Thursday, December 15, 2011

The Inquisitor's Apprentice

I'll be honest, this past year I've stepped away from YA and MG fiction, taking some time away from kidlit just to recharge my batteries. This fall, though, I dove back in big time. Gorging on one kind of book (in this case, fantasy and science fiction), one genre can be a real recipe for burnout. But the really great books that rise above all others can excite in ways that aren't just about the thrills of one book, but the kind of thrills that make you eager to pick up other books because they remind you just how awesome reading can be. One of those books, for me, is The Inquisitor's Apprentice by Chris Moriarty. Read on to find out why...

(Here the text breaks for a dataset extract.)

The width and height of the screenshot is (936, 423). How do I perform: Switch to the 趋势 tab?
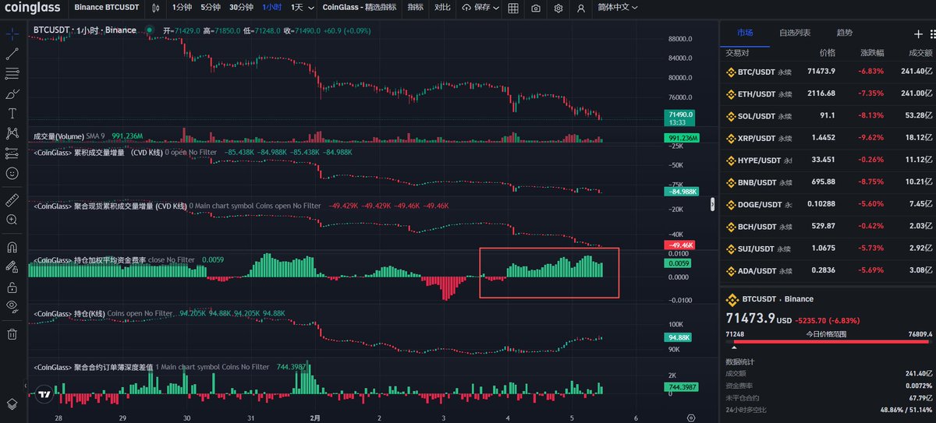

First, it has a great premise: New York City, at the turn of the century, in a world with magic. Sacha, a young Jewish kid who can see magic, is apprenticed to the NYPD Inquisitor's division: the cops who solve magical crime. But more than having a great premise, this book acts on the best possible development of that premise. For a set-up that could fall into some old-timey Law & Order: Magical Crimes plot, it instead takes its time to become something all its own.

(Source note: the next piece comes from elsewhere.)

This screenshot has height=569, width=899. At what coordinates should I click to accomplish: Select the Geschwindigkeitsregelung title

Second, it's steeped in the mood, character, and sensibilities of a great time period, but it doesn't get bogged down in capital H history the way historical fiction can. The Inquisitor's Apprentice is as much an alternate history of America, and New York specifically, as it is a fantasy, and the great thing about alternate histories is that the writer can comb the past for the awesome stuff, but not be held captive by the past. Similarly, the reader can enjoy a richly realized story without having to know who exactly every character is (or was).

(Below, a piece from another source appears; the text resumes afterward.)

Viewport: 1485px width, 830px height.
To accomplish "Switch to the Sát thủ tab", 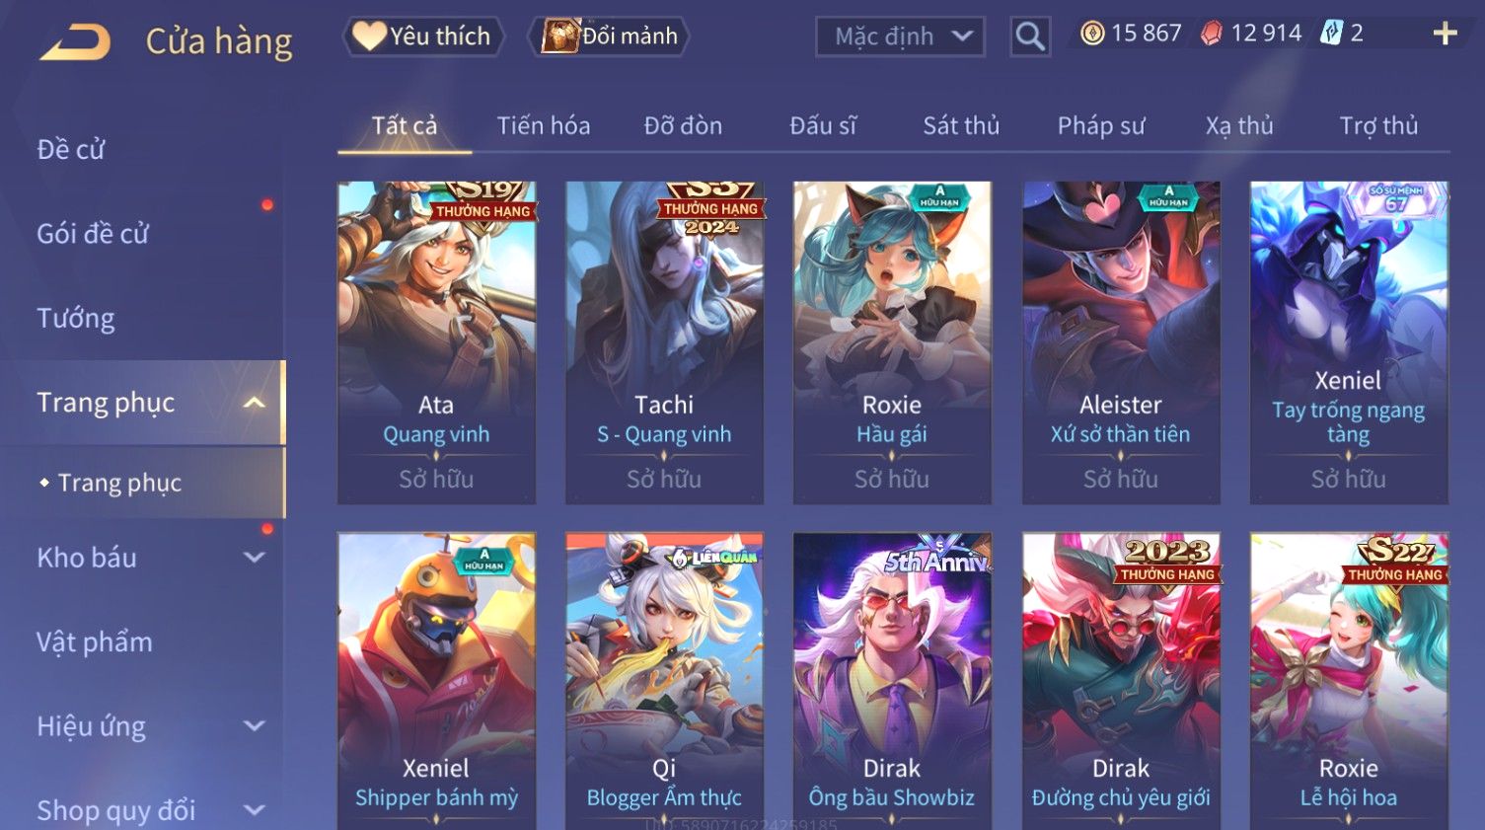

Third, it's a tightly wound mystery, with personal stakes for Sacha. I love mysteries, but too often the only thing on the line for the main characters is whether or not they can solve everything in time before the bad guys get to them. But here, the more Sacha uncovers about the main crime (someone is trying to assassinate Thomas Edison using a Dybbuk, or Jewish doppleganger demon), the more he realizes he's involved in this up to his eyeballs.

The book's not perfect: I love the character of Sacha, but I wish he were more active. He reminds me of the main character Lewis from one of my all-time favorite books The House with a Clock in Its Walls, by John Bellairs, only not as whiny. So that's some good company to be in. All the characters in the book or fully realized, both on the page and in the mind of the reader.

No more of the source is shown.